> **Problem**: Would you output the entries below only from the line containing "The image size is (1512, 791)." through the line containing "The width and height of the screenshot is (1024, 492).", exactly as they stand and with both ends included?

[Entries supplied Boundary: Start]

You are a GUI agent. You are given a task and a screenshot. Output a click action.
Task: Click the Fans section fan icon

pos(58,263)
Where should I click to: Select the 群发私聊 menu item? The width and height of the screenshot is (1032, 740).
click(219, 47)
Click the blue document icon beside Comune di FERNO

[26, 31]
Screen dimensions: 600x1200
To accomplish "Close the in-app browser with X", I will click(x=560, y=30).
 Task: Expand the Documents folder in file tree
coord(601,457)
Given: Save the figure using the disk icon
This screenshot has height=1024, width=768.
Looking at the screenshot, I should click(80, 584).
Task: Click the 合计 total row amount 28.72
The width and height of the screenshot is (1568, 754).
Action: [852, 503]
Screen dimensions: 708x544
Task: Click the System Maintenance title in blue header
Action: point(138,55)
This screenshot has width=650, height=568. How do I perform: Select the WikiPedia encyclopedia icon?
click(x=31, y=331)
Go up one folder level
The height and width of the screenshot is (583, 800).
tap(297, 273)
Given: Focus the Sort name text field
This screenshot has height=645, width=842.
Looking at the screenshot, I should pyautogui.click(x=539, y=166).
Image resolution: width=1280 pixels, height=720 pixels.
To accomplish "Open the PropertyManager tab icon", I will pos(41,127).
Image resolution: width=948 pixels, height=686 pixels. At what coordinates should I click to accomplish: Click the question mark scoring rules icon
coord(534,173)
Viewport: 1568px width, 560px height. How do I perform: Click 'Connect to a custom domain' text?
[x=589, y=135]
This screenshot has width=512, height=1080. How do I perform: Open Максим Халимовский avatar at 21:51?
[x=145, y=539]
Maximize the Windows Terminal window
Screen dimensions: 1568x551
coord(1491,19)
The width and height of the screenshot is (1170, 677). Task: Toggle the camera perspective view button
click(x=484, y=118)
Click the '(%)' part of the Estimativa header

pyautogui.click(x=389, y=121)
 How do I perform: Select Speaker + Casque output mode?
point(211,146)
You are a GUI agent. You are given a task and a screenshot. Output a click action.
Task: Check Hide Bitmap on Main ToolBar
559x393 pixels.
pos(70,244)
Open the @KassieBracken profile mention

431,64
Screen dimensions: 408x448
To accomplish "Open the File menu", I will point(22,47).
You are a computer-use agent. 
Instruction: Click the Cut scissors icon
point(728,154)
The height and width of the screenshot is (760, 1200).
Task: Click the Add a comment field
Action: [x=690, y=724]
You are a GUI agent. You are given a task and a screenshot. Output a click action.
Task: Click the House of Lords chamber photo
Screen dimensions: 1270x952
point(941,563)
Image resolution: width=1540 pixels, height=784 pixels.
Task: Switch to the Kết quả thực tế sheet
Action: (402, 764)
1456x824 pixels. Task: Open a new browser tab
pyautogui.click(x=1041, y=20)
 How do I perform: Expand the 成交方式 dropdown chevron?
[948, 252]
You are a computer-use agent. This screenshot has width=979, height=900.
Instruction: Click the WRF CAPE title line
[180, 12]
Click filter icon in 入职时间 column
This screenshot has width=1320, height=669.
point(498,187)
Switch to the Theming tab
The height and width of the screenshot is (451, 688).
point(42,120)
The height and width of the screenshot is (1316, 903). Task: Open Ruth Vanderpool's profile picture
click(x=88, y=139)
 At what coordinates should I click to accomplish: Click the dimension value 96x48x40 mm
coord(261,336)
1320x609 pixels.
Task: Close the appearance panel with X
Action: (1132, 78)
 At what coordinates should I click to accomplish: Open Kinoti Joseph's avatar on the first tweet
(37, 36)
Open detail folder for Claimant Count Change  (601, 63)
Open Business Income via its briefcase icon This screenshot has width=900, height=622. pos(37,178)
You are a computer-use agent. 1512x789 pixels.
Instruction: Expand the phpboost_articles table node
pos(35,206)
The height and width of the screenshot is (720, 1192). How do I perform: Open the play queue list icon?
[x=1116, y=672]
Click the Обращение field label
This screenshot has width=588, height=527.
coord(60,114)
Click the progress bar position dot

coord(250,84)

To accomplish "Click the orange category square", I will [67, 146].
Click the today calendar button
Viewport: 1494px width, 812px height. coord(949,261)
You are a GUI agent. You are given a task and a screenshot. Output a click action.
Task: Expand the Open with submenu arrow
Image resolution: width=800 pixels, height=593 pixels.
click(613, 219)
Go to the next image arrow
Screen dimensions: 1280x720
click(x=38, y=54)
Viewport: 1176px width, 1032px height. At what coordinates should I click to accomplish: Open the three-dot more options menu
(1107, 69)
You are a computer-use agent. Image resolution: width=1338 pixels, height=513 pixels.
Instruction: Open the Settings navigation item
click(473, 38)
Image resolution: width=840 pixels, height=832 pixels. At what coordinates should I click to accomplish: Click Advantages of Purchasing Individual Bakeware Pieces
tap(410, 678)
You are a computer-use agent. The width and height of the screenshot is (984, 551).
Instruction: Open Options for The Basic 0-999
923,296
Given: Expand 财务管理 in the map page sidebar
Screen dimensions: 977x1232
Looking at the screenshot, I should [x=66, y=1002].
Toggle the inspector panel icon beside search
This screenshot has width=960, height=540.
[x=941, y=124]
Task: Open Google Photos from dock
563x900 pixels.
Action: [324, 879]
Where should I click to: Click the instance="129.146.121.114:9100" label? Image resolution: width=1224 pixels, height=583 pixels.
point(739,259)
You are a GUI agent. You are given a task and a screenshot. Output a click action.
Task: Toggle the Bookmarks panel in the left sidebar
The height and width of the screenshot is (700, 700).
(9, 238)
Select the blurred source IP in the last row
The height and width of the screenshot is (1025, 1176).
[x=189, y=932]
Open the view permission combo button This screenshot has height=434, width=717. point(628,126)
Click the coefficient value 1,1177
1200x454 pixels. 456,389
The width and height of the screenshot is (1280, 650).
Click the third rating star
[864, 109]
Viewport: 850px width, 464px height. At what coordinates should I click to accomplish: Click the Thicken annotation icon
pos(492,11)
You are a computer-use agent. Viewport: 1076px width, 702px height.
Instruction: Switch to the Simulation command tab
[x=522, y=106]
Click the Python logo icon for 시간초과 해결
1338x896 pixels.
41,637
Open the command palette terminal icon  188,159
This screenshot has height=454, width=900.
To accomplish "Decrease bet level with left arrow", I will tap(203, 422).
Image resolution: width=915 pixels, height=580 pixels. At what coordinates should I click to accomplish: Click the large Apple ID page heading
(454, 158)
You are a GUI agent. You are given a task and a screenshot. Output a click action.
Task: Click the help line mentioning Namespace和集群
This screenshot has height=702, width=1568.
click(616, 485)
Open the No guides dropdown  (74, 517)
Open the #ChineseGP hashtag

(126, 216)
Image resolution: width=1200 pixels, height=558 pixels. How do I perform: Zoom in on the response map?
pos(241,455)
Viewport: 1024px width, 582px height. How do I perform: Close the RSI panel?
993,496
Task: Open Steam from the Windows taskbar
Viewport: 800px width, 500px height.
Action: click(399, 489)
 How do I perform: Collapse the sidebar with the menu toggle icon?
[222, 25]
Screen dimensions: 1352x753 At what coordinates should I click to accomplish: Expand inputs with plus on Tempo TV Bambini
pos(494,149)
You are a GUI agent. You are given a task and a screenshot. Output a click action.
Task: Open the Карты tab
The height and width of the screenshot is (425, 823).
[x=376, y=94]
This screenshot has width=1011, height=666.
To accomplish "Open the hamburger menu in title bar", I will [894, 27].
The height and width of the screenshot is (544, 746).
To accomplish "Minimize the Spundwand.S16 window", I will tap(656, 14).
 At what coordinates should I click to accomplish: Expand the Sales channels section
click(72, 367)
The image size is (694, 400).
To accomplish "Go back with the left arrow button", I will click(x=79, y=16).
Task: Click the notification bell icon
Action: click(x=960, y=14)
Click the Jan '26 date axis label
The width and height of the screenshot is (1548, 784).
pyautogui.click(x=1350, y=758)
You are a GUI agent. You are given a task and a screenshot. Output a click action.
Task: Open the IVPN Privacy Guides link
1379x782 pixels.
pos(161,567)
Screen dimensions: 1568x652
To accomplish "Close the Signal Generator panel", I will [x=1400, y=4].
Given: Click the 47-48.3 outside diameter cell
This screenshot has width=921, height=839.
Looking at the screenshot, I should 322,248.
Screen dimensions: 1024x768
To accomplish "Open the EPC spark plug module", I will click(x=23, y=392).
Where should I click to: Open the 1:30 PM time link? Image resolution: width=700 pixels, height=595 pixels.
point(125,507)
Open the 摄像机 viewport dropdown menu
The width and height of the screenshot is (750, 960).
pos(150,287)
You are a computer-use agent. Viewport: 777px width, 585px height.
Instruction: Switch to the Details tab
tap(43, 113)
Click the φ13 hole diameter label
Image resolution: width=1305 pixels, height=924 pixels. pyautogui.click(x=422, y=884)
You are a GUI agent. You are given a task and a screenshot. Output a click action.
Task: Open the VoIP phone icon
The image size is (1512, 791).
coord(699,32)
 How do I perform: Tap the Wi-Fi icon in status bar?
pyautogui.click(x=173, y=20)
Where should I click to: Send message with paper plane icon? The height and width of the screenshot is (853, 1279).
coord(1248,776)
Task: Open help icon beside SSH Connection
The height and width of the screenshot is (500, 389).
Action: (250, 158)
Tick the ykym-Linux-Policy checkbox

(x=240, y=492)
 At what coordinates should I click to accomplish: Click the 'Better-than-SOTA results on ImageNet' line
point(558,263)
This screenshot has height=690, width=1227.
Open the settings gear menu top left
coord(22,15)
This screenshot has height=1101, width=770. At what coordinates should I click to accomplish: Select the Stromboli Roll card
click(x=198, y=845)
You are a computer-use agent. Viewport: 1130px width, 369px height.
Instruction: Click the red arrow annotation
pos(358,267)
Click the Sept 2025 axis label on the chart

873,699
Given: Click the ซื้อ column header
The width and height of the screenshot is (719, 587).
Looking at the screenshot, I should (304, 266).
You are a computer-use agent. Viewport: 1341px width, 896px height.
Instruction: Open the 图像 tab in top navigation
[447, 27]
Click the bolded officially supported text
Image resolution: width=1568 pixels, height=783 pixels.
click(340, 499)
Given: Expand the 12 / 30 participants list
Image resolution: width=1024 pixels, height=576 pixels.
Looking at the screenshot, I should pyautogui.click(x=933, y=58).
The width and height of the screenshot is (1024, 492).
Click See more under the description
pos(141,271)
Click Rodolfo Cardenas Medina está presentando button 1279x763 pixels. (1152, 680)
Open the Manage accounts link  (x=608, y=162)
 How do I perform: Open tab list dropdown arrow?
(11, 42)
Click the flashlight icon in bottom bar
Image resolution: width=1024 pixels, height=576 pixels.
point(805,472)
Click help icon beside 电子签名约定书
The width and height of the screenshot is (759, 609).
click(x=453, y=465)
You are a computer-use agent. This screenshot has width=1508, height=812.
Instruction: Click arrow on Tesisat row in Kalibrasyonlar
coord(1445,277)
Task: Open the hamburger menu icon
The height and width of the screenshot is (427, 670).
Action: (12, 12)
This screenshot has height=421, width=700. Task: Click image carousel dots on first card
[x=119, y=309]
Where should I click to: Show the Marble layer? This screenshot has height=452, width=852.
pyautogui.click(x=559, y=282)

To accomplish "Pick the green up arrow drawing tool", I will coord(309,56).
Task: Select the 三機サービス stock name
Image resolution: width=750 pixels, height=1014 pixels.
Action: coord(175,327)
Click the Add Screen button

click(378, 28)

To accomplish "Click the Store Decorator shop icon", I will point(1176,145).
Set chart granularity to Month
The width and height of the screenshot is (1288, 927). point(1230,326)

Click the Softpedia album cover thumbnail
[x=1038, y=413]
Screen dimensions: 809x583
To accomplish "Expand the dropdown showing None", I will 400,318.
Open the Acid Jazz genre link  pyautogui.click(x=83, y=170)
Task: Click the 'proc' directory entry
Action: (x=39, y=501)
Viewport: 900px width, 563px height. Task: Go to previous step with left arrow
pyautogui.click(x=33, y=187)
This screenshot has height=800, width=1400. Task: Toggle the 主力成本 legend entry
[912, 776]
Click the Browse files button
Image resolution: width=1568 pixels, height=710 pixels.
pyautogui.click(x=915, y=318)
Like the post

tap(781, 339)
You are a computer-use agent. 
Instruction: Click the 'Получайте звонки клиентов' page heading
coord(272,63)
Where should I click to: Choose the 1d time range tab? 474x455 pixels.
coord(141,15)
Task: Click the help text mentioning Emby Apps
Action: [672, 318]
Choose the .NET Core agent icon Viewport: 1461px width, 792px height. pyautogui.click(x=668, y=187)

[Entries supplied Boundary: End]

> **The answer**:
The image size is (1512, 791).
coord(699,32)
 How do I perform: Tap the Wi-Fi icon in status bar?
pyautogui.click(x=173, y=20)
Where should I click to: Send message with paper plane icon? The height and width of the screenshot is (853, 1279).
coord(1248,776)
Task: Open help icon beside SSH Connection
The height and width of the screenshot is (500, 389).
Action: (250, 158)
Tick the ykym-Linux-Policy checkbox

(x=240, y=492)
 At what coordinates should I click to accomplish: Click the 'Better-than-SOTA results on ImageNet' line
point(558,263)
This screenshot has height=690, width=1227.
Open the settings gear menu top left
coord(22,15)
This screenshot has height=1101, width=770. At what coordinates should I click to accomplish: Select the Stromboli Roll card
click(x=198, y=845)
You are a computer-use agent. Viewport: 1130px width, 369px height.
Instruction: Click the red arrow annotation
pos(358,267)
Click the Sept 2025 axis label on the chart

873,699
Given: Click the ซื้อ column header
The width and height of the screenshot is (719, 587).
Looking at the screenshot, I should (304, 266).
You are a computer-use agent. Viewport: 1341px width, 896px height.
Instruction: Open the 图像 tab in top navigation
[447, 27]
Click the bolded officially supported text
Image resolution: width=1568 pixels, height=783 pixels.
click(340, 499)
Given: Expand the 12 / 30 participants list
Image resolution: width=1024 pixels, height=576 pixels.
Looking at the screenshot, I should pyautogui.click(x=933, y=58).
The width and height of the screenshot is (1024, 492).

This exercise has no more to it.